Est-ce que la starisation des joueurs et l'ultra communication des clubs rendent plus difficile la relation entre les joueurs de football et la presse ?
Oui ! Moi, j'ai été privilégié car j'ai travaillé pour TF1 et pour d'autres grandes chaînes. En 1976, quand j'appelais un joueur et que je lui disais "Je veux faire un sujet sur toi" ou "J'aimerais t'interviewer", le gars était content et me répondait tout de suite. Il aimait répondre aux journalistes. Les joueurs étaient des gens comme vous et moi. Ils avaient un peu plus de notoriété et gagnaient plus d'argent, mais ils avaient une vie comme monsieur tout le monde. Aujourd'hui, les joueurs sont dans un autre monde. Ils sont starisés et infestés de micros, de caméras. Même si moi je téléphone à l'arrière droit de Dijon et que je demande à le voir, ça va être compliqué. Il y a peut-être une chance sur deux pour qu'il dise non. Pour eux, c'est une manière de se protéger. Il y a ceux qui se prennent pour d'autres et il y a ceux qui ne peuvent pas répondre "oui" à tout le monde. Du coup, les rapports entre les joueurs et les médias sont un peu inexistants.

"Peut-être qu'il y a eu une surprise de perdre beaucoup d'auditeurs et qu'on n'a pas forcément laissé le temps aux gens" Didier Roustan sur Europe 1

Vous êtes très présent sur les réseaux sociaux. Pourquoi cette importance pour vous d'échanger avec les internautes ?
Je trouve sur Twitter du bon et du moins bon. Déjà, il y a des tas de personnes qui suivent le football et qui ont de bonnes idées. Ce n'est pas parce qu'on est journaliste sportif qu'on est supérieur en connaissance de football. Ca nourrit mon inspiration. J'aime bien échanger dans la mesure du possible avec eux. Ne serait-ce que par politesse ! Je ne peux pas répondre à tout le monde. Mais, pour moi, c'est un moment de détente. C'est aussi un bon outil d'information. Par ailleurs, il y a toujours quelques personnes qui vont m'insulter. C'est normal quand vous êtes un petit peu connu. Mais j'estime que j'ai beaucoup de chance par rapport à d'autres. Je ne suis pas beaucoup touché. Si le gars est insultant, je le bloque et on n'en parle plus.
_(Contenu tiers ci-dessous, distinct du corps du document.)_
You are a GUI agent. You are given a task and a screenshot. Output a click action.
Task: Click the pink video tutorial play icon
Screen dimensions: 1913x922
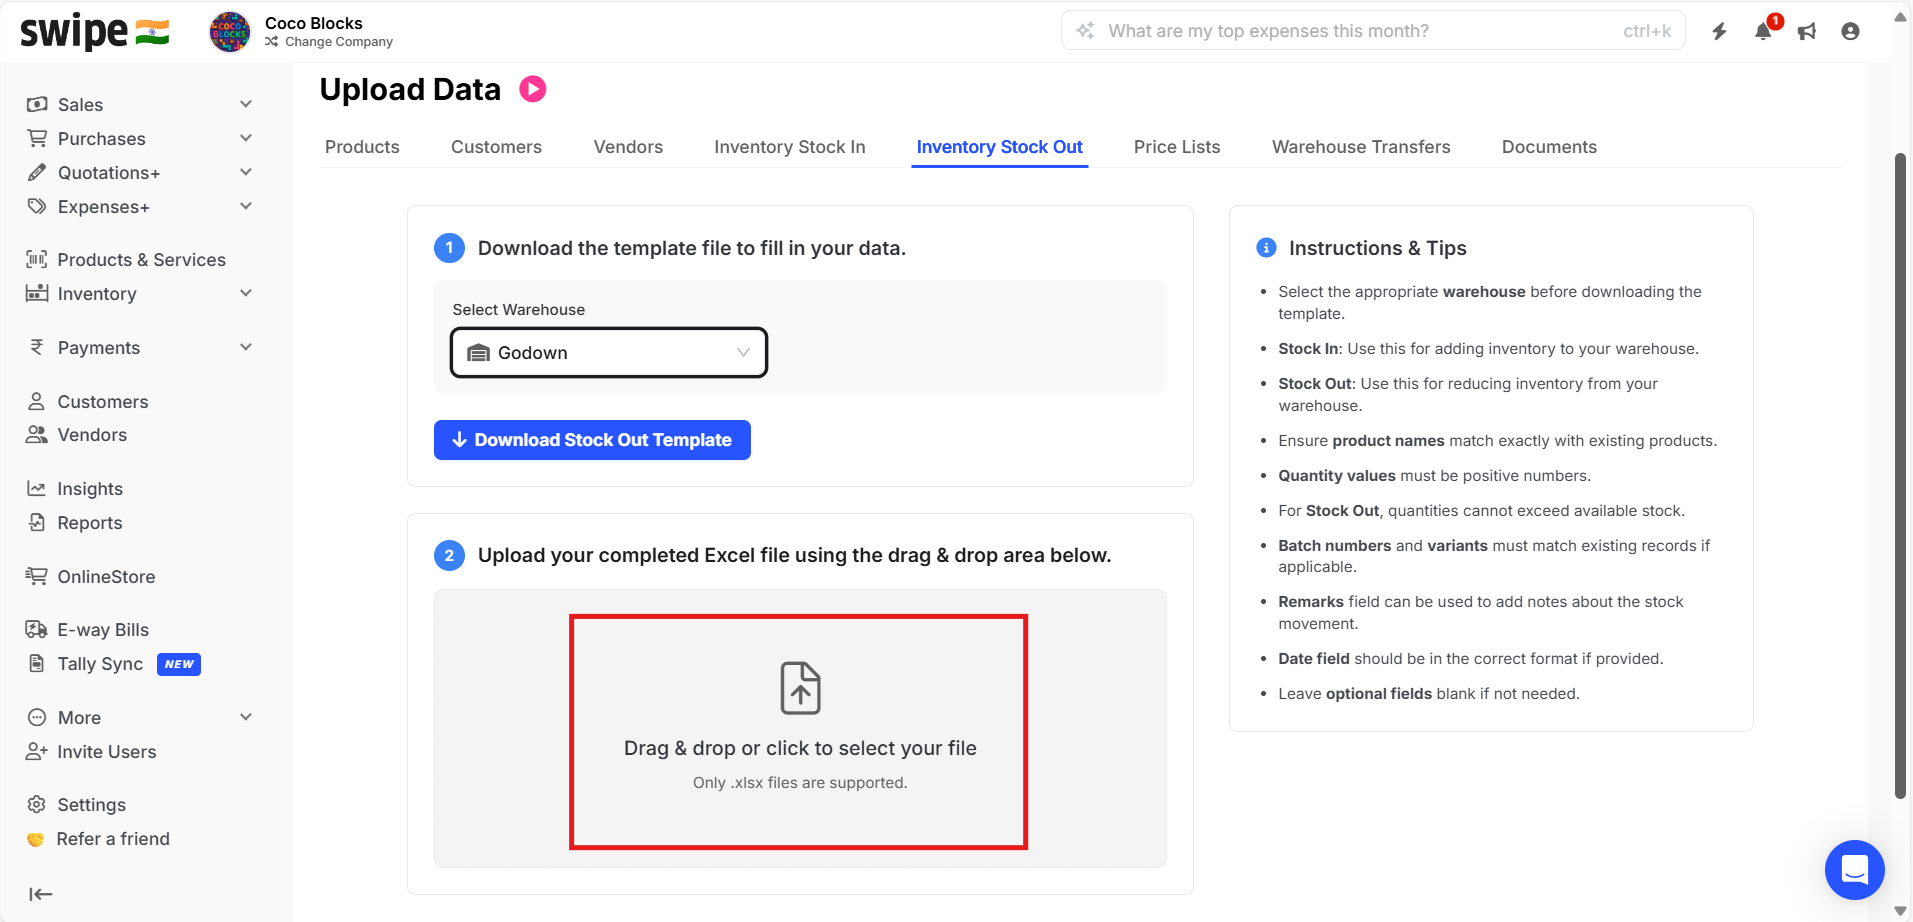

Vous connaissez la station Europe 1 depuis plusieurs dizaines d'années. Avec votre expérience, comment analysez-vous les difficultés de la station ?
La radio est un média plus compliqué que la télévision. A la télé, un programme peut ne pas marcher, mais l'autre marche. On peut vite rectifier le tir. Alors que là, c'est une sorte de porte-avion. Pour changer de cap, il faut du temps. D'après ce que j'ai compris ici, peut-être qu'il y a eu une surprise de perdre beaucoup d'auditeurs et qu'on n'a pas forcément laissé le temps aux gens. Il faut parfois passer par des échecs pour repartir. Ca a mis du temps à descendre. Ca mettra sans doute du temps à remonter. Je pense que c'est le système qui veut ça. Il y a aussi le positionnement. Il y a eu des erreurs de fait ici et là.